(Pixel coordinate grounding data)
▼

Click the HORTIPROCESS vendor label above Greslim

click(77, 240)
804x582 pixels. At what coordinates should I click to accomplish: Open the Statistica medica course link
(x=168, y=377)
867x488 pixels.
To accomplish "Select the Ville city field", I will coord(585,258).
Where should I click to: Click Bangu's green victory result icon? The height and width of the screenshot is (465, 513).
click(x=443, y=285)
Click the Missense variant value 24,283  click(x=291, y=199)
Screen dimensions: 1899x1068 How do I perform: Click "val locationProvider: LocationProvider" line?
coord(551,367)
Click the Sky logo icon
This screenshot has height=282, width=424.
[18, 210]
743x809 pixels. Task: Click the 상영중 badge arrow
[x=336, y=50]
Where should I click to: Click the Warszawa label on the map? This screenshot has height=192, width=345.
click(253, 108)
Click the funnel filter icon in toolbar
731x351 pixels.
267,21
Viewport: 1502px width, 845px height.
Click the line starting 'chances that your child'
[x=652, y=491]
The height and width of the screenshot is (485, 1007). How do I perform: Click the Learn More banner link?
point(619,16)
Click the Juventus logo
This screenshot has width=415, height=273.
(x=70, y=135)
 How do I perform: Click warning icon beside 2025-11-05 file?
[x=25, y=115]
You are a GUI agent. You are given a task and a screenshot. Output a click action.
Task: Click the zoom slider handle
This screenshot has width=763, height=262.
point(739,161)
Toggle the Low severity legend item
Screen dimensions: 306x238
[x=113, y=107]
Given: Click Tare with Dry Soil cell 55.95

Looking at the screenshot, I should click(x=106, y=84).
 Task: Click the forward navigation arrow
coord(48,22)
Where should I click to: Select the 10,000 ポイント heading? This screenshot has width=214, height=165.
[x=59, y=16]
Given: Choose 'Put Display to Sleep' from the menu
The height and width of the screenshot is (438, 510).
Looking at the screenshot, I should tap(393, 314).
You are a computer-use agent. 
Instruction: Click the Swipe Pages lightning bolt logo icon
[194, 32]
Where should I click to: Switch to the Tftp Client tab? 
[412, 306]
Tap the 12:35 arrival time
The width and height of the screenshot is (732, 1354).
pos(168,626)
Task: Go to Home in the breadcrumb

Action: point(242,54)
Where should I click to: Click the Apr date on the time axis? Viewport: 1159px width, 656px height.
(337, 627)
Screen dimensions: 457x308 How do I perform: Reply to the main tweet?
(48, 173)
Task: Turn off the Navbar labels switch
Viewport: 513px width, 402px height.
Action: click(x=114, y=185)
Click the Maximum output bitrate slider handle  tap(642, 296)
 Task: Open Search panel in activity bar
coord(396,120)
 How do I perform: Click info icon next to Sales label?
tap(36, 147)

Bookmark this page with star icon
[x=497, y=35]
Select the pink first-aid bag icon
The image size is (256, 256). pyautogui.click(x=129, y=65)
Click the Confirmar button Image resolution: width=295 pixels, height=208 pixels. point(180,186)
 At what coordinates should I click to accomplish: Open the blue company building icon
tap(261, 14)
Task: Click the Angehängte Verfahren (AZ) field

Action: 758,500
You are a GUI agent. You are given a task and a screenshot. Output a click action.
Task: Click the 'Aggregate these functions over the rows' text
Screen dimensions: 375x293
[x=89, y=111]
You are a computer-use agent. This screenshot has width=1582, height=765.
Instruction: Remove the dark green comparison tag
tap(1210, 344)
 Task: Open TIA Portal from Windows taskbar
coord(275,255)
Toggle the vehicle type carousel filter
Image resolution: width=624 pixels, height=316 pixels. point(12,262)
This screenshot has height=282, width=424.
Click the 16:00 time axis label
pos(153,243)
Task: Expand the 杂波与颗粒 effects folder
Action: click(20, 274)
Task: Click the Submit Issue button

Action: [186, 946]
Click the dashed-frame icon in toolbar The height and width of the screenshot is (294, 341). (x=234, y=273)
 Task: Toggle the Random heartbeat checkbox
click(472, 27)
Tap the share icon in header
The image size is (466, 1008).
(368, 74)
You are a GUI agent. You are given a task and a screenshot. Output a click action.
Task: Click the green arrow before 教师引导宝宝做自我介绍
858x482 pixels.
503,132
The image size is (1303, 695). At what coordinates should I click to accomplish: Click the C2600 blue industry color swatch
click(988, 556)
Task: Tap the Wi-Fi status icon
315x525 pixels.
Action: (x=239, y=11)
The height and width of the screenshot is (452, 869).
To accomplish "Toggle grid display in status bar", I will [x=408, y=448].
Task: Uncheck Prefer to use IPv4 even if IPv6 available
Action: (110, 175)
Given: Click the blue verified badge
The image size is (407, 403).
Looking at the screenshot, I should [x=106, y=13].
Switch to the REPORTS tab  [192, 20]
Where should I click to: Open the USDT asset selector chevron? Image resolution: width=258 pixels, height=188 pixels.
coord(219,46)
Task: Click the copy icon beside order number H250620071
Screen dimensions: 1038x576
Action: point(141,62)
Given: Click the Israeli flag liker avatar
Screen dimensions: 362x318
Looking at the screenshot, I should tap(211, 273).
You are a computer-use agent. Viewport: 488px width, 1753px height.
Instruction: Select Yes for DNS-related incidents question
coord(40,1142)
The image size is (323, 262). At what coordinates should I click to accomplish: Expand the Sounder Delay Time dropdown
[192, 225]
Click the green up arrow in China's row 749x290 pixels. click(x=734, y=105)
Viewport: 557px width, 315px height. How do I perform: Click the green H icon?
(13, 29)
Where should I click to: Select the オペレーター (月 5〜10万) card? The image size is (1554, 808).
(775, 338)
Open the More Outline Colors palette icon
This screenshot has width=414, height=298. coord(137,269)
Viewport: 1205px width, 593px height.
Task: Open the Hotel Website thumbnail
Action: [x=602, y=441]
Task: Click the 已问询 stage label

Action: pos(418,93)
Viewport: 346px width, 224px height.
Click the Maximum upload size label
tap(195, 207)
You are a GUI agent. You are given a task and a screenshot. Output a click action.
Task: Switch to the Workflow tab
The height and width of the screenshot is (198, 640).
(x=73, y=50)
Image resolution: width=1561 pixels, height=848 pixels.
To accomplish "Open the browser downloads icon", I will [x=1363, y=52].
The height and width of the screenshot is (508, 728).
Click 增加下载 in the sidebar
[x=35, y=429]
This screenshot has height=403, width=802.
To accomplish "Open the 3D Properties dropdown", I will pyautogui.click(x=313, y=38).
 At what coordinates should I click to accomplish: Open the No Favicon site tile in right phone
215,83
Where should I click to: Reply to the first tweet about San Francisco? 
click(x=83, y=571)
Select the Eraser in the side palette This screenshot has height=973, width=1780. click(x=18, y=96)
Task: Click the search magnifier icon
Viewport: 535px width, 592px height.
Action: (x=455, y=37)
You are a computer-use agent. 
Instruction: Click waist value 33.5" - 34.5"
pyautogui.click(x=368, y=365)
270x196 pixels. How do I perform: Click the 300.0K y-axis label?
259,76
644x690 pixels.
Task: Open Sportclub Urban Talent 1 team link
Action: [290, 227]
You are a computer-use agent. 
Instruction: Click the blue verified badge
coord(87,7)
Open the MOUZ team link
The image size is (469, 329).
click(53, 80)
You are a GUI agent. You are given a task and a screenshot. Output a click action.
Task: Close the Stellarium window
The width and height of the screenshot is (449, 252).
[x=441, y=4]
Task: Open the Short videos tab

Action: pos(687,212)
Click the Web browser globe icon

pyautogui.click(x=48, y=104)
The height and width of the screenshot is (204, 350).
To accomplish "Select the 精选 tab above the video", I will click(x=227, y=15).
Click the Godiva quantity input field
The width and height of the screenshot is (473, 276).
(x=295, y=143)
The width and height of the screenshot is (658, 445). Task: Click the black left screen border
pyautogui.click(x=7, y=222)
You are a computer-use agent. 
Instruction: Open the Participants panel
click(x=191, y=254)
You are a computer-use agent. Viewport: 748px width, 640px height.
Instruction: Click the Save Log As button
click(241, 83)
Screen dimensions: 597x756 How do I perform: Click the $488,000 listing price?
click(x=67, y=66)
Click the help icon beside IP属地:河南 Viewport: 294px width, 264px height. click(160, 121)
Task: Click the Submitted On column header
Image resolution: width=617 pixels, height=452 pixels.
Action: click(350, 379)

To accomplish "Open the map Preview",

▲

*Work required*:
Copy out the lines starting at the one containing "Screen dimensions: 597x756" and ending with the last line of the entries. Include nothing else.

*Answer below*:
Screen dimensions: 597x756 How do I perform: Click the $488,000 listing price?
click(x=67, y=66)
Click the help icon beside IP属地:河南 Viewport: 294px width, 264px height. click(160, 121)
Task: Click the Submitted On column header
Image resolution: width=617 pixels, height=452 pixels.
Action: click(350, 379)

To accomplish "Open the map Preview",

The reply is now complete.